Studio album 美妙生活 by Yoga Lin
- Released: 6 May 2011
- Genre: Mandopop
- Language: Mandarin
- Label: HIM International Music

Yoga Lin chronology
| Senses Around (2009) | Perfect Life (2011) | fiction (2012) |

= Perfect Life (Yoga Lin album) =

Perfect Life (美妙生活) is Taiwanese Mandopop artist Yoga Lin's third Mandarin studio album.
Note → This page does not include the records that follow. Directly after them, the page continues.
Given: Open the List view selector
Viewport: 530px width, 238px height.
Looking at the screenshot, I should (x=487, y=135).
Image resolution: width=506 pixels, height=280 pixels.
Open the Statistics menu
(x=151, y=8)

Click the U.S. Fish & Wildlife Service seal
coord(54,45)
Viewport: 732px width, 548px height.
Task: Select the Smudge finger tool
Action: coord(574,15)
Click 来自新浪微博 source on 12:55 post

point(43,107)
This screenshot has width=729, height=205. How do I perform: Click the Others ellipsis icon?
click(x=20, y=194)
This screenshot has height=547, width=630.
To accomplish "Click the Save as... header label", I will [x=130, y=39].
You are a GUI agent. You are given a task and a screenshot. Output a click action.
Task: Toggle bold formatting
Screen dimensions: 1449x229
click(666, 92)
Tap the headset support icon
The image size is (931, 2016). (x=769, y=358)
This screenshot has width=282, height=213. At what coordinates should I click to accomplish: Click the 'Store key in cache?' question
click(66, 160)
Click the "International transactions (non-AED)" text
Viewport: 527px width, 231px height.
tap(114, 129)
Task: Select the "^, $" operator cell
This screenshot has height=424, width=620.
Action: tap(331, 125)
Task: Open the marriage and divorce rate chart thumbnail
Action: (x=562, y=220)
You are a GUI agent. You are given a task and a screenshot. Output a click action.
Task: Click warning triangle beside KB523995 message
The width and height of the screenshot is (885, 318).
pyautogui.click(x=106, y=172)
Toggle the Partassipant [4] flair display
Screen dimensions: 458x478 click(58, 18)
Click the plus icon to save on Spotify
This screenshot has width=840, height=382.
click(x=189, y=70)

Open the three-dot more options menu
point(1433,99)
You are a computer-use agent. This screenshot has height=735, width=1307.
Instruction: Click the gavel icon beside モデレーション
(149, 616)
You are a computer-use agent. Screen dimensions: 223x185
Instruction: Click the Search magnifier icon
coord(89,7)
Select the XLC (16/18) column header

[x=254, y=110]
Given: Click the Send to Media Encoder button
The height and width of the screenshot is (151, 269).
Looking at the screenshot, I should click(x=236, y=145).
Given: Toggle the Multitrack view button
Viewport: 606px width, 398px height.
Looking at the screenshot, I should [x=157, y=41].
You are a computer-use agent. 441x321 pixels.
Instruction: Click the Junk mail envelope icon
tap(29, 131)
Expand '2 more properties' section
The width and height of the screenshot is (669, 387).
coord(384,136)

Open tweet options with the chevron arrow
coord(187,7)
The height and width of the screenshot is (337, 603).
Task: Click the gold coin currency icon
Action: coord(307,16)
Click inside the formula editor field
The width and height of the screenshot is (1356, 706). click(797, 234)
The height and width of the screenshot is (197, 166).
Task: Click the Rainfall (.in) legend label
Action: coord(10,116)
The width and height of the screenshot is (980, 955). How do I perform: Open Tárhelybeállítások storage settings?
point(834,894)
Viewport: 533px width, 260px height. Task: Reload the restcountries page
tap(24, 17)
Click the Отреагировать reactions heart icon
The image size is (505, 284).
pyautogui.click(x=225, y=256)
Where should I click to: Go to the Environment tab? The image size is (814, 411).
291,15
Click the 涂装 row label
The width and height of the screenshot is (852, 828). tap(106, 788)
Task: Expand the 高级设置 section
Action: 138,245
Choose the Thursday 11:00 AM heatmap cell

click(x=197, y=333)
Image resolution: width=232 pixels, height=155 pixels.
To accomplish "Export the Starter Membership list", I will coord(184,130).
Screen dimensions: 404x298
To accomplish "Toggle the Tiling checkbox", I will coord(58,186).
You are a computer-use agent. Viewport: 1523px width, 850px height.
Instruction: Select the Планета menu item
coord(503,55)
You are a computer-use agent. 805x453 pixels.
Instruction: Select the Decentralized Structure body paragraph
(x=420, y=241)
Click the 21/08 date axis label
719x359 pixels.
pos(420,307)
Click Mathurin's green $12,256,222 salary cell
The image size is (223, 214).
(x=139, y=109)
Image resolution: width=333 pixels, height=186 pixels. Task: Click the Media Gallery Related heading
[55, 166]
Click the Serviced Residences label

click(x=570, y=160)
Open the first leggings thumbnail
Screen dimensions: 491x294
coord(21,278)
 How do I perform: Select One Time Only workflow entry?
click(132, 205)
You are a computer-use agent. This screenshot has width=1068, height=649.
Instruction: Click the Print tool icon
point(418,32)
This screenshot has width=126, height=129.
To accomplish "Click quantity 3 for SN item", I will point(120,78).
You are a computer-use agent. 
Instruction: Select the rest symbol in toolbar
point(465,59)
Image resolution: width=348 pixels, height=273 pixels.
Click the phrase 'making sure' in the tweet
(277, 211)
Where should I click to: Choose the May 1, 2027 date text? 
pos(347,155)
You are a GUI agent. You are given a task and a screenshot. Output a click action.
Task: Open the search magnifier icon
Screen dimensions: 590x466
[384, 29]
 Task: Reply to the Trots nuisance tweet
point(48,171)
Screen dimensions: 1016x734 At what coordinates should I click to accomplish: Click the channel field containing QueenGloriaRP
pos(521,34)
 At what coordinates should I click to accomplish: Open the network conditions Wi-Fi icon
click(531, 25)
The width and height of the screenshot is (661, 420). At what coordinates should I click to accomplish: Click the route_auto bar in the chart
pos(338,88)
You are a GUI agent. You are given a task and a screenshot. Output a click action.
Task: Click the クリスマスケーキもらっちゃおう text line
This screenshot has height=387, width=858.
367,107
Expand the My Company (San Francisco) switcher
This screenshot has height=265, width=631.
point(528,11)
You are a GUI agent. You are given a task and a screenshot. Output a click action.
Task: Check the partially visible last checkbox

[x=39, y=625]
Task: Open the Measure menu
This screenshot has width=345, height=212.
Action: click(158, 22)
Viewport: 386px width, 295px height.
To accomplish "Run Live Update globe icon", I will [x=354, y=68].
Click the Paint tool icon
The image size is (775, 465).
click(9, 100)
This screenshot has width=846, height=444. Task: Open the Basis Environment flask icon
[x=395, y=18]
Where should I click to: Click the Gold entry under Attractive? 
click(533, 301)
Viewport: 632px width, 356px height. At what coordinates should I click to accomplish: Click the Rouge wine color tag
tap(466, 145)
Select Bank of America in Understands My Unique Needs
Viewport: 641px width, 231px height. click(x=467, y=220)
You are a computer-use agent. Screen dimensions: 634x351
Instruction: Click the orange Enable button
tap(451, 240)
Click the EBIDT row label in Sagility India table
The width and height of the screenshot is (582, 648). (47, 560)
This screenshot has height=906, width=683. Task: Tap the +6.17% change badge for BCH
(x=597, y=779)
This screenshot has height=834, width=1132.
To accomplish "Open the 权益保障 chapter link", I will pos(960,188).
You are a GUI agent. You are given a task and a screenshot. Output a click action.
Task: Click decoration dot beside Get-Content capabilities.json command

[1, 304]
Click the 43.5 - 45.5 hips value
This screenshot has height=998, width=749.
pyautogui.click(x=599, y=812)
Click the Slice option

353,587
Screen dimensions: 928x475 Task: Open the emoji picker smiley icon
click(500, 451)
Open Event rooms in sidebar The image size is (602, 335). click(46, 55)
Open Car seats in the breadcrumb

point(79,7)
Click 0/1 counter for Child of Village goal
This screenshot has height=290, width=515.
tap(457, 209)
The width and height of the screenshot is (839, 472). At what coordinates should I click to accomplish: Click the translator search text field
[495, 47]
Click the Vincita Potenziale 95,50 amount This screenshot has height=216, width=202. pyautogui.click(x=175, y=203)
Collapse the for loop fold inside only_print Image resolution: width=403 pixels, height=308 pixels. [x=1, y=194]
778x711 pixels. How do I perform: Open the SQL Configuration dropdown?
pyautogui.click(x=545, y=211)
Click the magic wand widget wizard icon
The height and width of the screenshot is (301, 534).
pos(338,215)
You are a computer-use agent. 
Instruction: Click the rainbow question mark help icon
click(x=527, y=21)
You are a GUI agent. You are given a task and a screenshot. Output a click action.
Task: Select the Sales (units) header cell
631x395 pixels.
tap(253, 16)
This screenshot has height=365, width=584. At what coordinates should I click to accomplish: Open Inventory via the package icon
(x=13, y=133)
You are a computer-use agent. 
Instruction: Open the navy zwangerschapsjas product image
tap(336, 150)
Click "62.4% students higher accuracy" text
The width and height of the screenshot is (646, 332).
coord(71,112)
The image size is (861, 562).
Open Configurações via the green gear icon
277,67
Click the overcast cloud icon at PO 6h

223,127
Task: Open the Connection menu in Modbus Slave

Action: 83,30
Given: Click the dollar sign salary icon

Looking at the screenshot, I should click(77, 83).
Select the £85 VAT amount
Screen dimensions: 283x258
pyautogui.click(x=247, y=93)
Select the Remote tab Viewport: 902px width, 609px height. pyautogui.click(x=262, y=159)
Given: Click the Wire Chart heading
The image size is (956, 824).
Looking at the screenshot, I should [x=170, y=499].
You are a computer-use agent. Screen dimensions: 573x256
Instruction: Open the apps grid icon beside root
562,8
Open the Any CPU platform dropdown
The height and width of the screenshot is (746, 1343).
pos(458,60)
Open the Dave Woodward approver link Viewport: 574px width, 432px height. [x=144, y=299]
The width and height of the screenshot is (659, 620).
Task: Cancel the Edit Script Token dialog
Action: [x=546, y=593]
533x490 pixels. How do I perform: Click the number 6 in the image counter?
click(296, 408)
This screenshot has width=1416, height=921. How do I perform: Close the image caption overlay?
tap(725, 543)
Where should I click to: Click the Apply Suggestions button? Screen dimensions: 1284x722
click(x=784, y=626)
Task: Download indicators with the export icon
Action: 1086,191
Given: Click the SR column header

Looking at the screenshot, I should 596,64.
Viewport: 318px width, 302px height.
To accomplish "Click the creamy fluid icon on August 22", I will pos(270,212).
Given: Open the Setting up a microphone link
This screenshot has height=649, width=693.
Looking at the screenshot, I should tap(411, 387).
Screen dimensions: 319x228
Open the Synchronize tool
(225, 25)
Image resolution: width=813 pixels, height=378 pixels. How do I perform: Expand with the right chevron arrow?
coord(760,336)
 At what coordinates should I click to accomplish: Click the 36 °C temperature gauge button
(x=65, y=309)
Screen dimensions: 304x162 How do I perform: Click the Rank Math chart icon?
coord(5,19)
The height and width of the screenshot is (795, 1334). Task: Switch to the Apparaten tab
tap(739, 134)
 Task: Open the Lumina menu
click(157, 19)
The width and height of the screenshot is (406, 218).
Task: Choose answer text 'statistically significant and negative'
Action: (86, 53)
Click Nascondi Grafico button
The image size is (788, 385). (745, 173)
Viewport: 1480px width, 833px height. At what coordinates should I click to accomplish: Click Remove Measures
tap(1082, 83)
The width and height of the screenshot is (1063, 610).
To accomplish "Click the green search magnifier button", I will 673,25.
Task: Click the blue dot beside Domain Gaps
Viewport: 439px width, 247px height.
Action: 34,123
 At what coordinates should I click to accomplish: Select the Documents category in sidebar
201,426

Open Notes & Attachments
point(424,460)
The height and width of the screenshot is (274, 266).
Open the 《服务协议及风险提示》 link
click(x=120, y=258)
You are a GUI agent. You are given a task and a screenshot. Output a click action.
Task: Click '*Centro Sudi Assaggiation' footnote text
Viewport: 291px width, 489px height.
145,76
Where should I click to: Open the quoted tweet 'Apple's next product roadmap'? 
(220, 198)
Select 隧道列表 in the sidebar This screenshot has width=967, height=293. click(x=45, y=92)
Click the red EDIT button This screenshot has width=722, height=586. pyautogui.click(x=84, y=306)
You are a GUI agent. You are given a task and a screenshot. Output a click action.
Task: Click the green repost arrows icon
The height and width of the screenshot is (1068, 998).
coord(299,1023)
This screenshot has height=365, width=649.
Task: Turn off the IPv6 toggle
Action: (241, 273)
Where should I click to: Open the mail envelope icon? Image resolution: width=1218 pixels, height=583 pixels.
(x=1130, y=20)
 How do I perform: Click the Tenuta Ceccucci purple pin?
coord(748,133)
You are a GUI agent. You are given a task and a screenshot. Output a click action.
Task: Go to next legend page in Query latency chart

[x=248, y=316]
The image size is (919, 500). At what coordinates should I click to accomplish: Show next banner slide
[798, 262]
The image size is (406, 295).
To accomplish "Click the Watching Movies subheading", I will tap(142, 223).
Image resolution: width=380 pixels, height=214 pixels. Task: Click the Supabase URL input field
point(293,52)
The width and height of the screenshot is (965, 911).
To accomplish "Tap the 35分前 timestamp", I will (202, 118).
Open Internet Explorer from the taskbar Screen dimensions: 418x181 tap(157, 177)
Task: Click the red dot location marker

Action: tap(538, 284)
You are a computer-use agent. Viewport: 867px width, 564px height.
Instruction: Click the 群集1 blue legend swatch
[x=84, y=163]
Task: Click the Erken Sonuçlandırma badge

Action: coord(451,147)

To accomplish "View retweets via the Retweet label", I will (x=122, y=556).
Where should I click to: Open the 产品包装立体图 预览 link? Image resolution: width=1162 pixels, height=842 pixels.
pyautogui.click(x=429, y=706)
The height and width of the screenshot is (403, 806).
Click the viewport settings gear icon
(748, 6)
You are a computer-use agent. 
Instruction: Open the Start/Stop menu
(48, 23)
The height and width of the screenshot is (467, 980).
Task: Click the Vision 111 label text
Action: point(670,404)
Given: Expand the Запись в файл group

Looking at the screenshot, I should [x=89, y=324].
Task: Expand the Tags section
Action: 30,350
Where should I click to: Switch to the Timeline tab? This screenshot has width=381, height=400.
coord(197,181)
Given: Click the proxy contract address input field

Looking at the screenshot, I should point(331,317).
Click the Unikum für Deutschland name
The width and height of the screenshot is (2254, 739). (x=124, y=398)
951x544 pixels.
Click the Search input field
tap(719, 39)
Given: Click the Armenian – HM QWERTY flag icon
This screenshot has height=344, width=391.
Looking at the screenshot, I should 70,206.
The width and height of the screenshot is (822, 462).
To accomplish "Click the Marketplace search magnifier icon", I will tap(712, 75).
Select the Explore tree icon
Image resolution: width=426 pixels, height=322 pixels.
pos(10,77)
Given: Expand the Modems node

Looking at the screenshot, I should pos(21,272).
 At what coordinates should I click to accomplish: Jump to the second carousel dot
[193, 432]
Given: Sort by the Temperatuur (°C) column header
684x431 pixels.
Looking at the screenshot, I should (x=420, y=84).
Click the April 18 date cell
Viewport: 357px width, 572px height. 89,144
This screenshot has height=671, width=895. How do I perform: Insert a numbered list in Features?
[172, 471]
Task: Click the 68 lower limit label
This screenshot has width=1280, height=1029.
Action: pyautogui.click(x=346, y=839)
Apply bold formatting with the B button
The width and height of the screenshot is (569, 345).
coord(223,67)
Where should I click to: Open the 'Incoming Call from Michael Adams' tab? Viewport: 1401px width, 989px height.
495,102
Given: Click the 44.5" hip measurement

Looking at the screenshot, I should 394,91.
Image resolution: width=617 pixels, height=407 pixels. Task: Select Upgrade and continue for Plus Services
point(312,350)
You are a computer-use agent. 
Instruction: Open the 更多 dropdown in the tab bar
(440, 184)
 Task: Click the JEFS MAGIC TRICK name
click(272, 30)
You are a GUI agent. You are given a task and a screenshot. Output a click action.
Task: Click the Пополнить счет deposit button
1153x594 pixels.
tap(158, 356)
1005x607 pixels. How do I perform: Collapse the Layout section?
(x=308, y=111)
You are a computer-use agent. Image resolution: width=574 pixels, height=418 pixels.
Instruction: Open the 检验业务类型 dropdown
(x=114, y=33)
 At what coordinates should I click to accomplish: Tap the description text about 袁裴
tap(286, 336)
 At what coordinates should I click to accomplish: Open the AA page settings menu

It was released on 6 May 2011 by HIM International Music.

==Track listing==

| No. | Title | Lyrics | Music | Length |
|---|---|---|---|---|
| 1. | "美妙生活 (Mei Miao Sheng Huo)" (The Wonderful Life) | Albert Leung | Roger Joseph Manning Jr. | 3:27 |
| 2. | "自然醒 (Zi Ran Xing)" (Wake Up) | Wyman Wong | Subyub Lee | 4:04 |
| 3. | "想自由 (Xiang Zi You)" (Freedom) | Daryl Yao | Zheng Nan | 4:41 |
| 4. | "我總是一個人在練習一個人 (Wo Zong Shi Yi Ge Ren Zai Lian Xi Yi Ge Ren)" (I Always Practice Alone) | Francis Lee | Salsa Chen | 3:03 |
| 5. | "紀念品 (Ji Nian Pin)" (A Souvenir) | Yuen Chen | Skot Suyama | 4:20 |
| 6. | "不換 (Bu Huan)" (Going On My Way) | Lan Xiao Xie | Wang Hao | 4:26 |
| 7. | "擁有 (Yong You)" (Possession) | Zhang Pengpeng, Shiren Cheng | Zheng Nan | 3:52 |
| 8. | "早開的晚霞 (Zao Kai De Wan Xia)" (Early Sunset Clouds) | Kevin Yi, Yuen Chen | Yvonne Lee Sung | 5:20 |
| 9. | "想念(Xiang Nian)" (I Miss You) | Derek Shih | Ye Huai Pei | 4:18 |
| 10. | "晚安 (Wan An)" (Good Night) | Wu Xiong | Salsa Chen | 4:18 |
| 11. | "Fly My Way" | Yuen Chen | Sasha Smith, Vivian Smith | 3:39 |

==Music videos==

1. Good Night (晚安) (22/04/2011)
2. Freedom (想自由) (01/05/2011)
3. Wake Up (自然醒) (19/05/2011)
4. I Always Practice Alone (我總是一個人在練習一個人) (29/06/2011)
5. The Wonderful Life (美妙生活) (12/07/2011)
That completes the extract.